Work instructions
Transcribe the records in their entirety, exactly as given.

Saved data entries
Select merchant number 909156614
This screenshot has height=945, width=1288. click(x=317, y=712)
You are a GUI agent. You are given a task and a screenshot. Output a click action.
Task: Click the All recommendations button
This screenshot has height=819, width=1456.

Solution for this exercise
Select merchant number 909156614
This screenshot has height=945, width=1288. click(x=317, y=712)
You are a GUI agent. You are given a task and a screenshot. Output a click action.
Task: Click the All recommendations button
This screenshot has height=819, width=1456.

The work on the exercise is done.